Data analysis using Google Trends
Google searches are one of the most important datasets ever collected. This is not only the tool to search or get answers but also great mean to understand people around the world. It is digital gold mine which can unravel much unknown information.


How to…search analysis(USA)

We frequently query “how to ….” on Google, so here is analysis which “how to” query we do the most.

To get “how to query”, we use Gtrends R package. We query “how to ..” term for the year 2012 to 2017 and showing most searched terms using wordcloud.

# Writing function to display wordcloud

getYearTrends <- function(timeline)
{

  HowTo2017<-gtrends("How to", geo="US", time = timeline)
  HowTo2017<-HowTo2017$related_queries
  return (HowTo2017)

}

gTrendswordcloud <- function(timeline)
{

  #HowTo2017<-gtrends("How to", geo="US", time = timeline)
  HowTo2017<-getYearTrends(timeline)
  HowTo2017$subjectNew<-gsub('%','',HowTo2017$subject)
  HowTo2017[which(HowTo2017[,7]=='<1', arr.ind=TRUE), 7] <-0
  HowTo2017[which(HowTo2017[,7]=='Breakout', arr.ind=TRUE), 7] <-9999
  HowTo2017$subjectNew<-as.numeric(gsub(',','',HowTo2017$subjectNew))
  HowTo2017$subjectNew<-as.numeric(HowTo2017$subjectNew)
  max<-max(subset(HowTo2017, related_queries == 'rising')$subjectNew)
  HowTo2017rising<-subset(HowTo2017,related_queries=='rising')
  HowTo2017rising$subjectNew<-subset(HowTo2017rising,related_queries=='rising')$subjectNew*100/max
  HowTo2017risingTop<-subset(HowTo2017,related_queries=='top')
  HowTo2017<-rbind(HowTo2017rising ,HowTo2017risingTop)
  HowTo2017$subjectNew<-as.integer(HowTo2017$subjectNew)
  HowTo2017Top<-subset(HowTo2017,as.numeric(HowTo2017$subjectNew)>1)
  HowTo2017Top<-subset(HowTo2017Top, select=c("value", "subjectNew"))
  HowTo2017Top$subjectNew<-as.numeric(HowTo2017Top$subjectNew)
  colnames(HowTo2017Top)[2]<-"freq"
  HowTo2017Top<-HowTo2017Top[order(-HowTo2017Top$freq),]
  wordcloud2(data = HowTo2017Top)

}

#gTrendswordcloud("2017-01-01 2017-12-31")
2012 2013 2014 2015 2016 2017

Make GIF image

Make GIF using ezgif.com

Result shows most searched “How to..” queries on Google. The clouds give greater prominence to words that appear more frequently.

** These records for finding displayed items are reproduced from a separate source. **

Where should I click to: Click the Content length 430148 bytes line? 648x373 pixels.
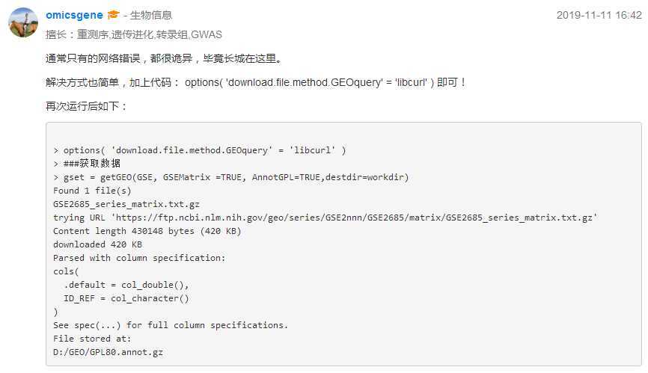tap(147, 231)
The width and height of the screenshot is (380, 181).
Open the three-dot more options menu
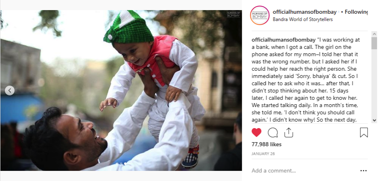363,171
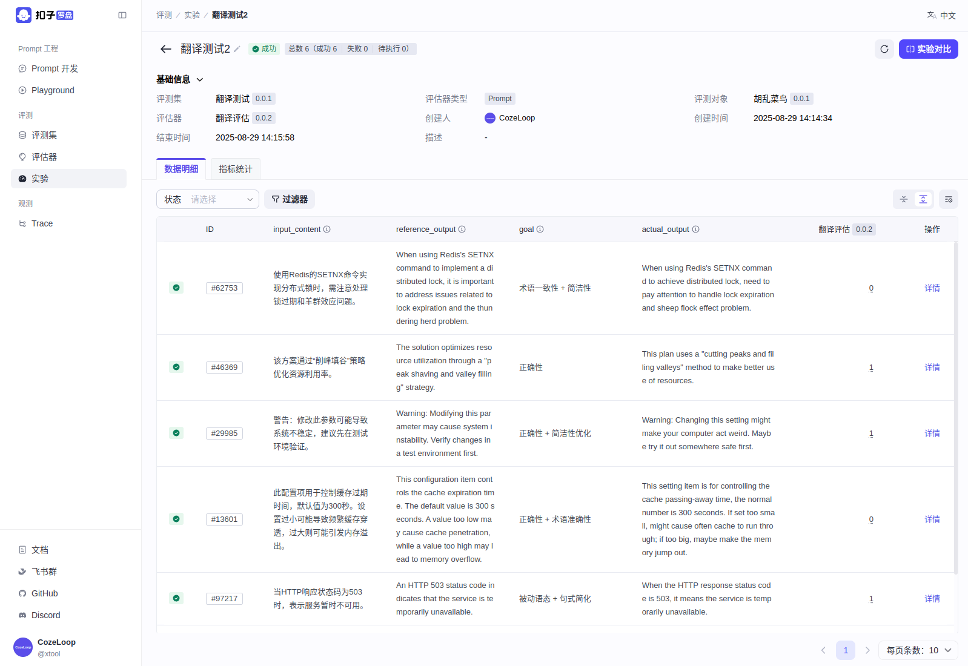This screenshot has height=666, width=968.
Task: Open the 状态 status select dropdown
Action: coord(208,199)
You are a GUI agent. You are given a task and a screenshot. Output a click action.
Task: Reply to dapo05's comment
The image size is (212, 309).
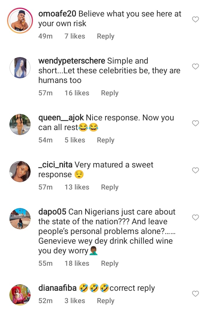pos(110,263)
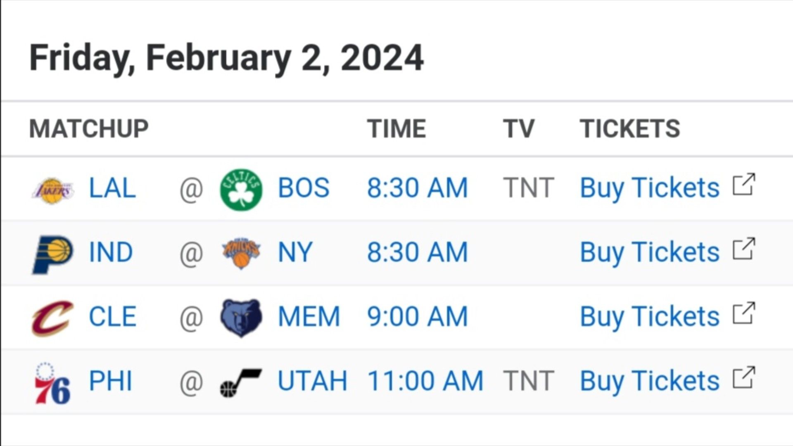Viewport: 793px width, 446px height.
Task: Open the 9:00 AM CLE at MEM game
Action: [418, 317]
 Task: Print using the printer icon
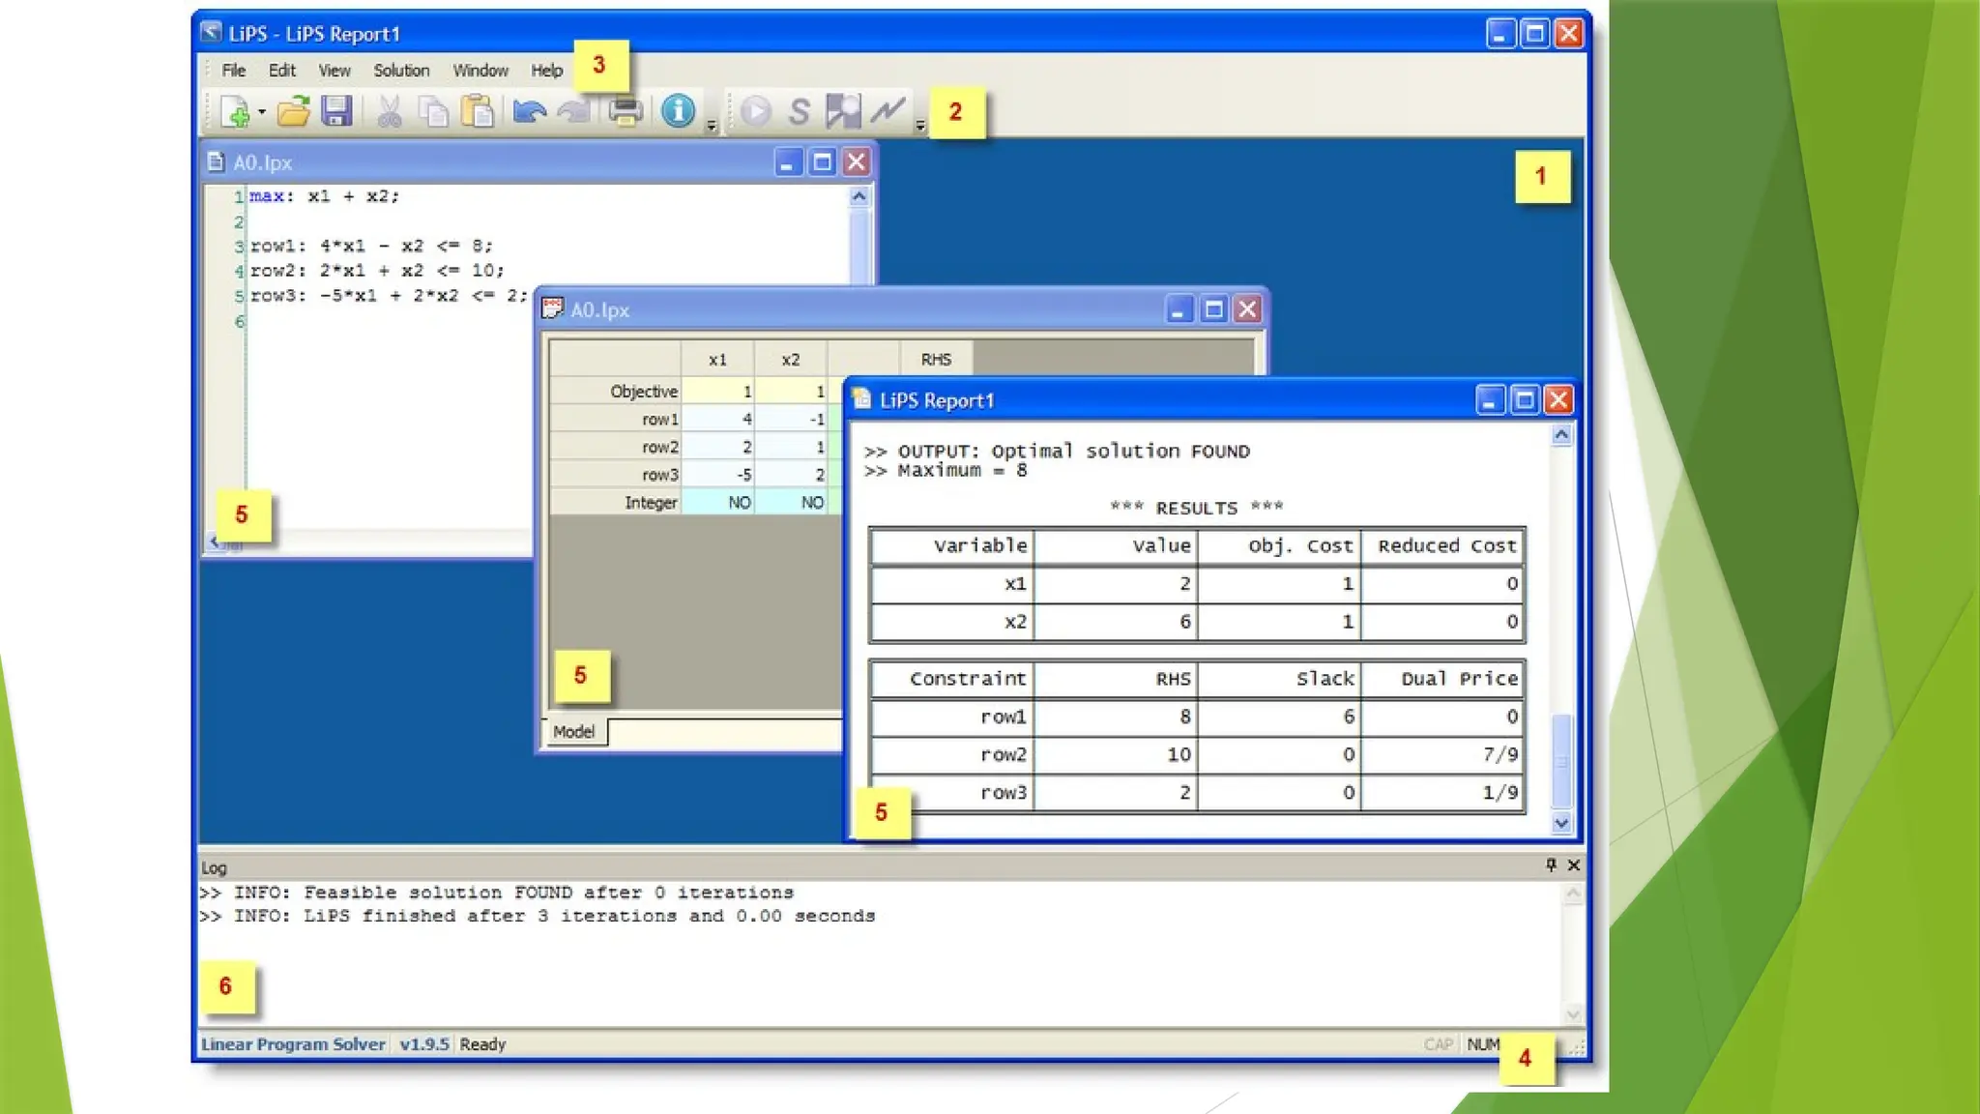coord(625,112)
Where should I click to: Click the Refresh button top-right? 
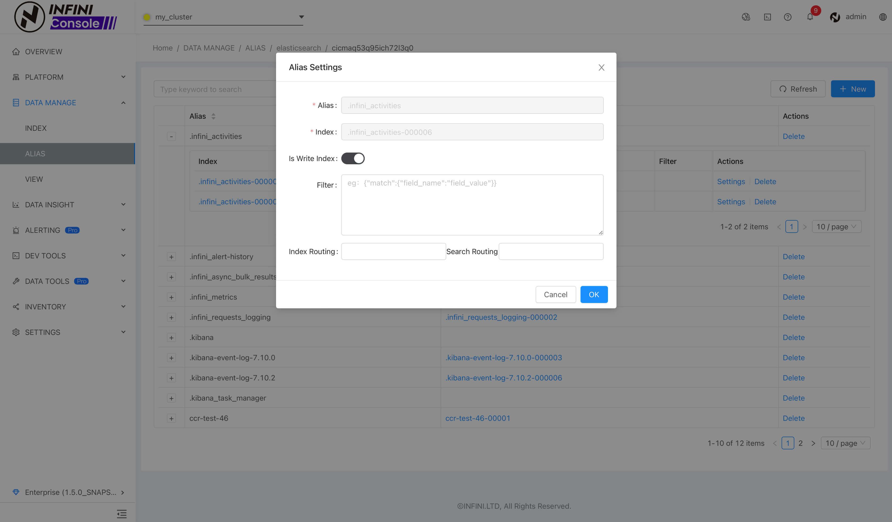[x=799, y=88]
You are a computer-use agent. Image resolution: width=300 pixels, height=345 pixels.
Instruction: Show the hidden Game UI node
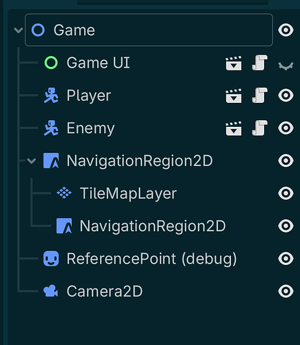[x=286, y=66]
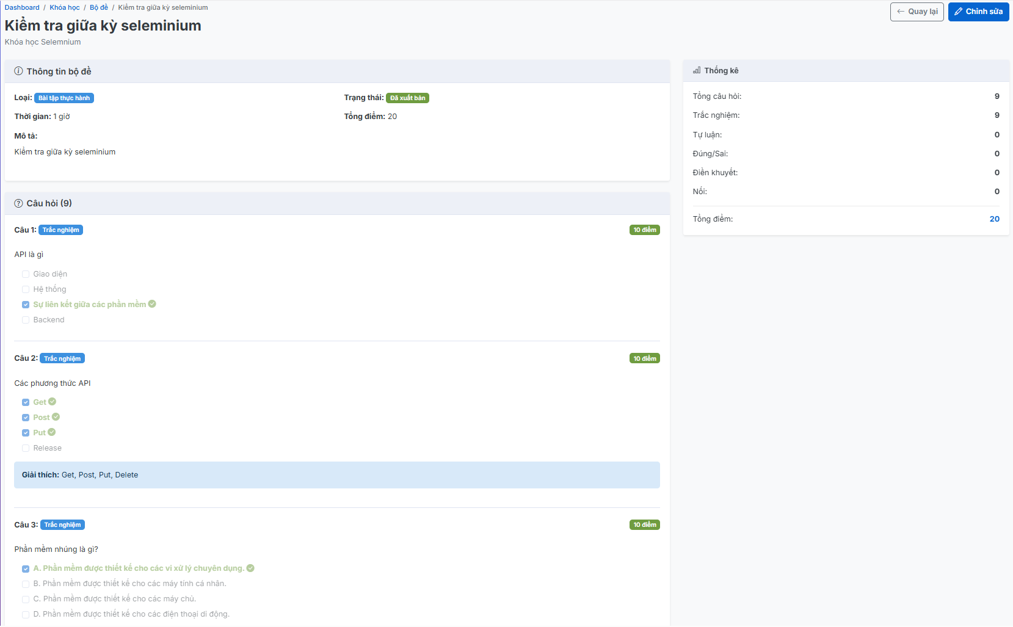Tick the 'Backend' option checkbox

coord(26,320)
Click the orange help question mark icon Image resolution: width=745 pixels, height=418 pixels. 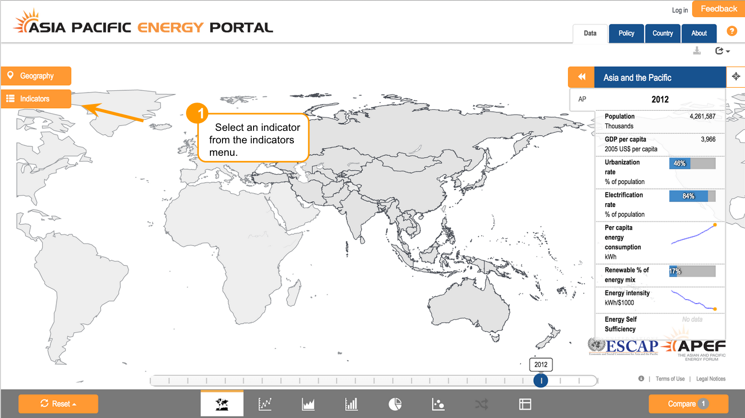point(732,31)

tr2012<-getYearTrends("2012-01-01 2012-12-31")
tr2013<-getYearTrends("2013-01-01 2013-12-31")
tr2014<-getYearTrends("2014-01-01 2014-12-31")
tr2015<-getYearTrends("2015-01-01 2015-12-31")
tr2016<-getYearTrends("2016-01-01 2016-12-31")
tr2017<-getYearTrends("2017-01-01 2017-12-31")

all<-rbind(tr2012,tr2013,tr2014,tr2015,tr2016,tr2017)

#plot_ly(x = df$Var1,y = df$Freq,name = "SF Zoo",type = "bar")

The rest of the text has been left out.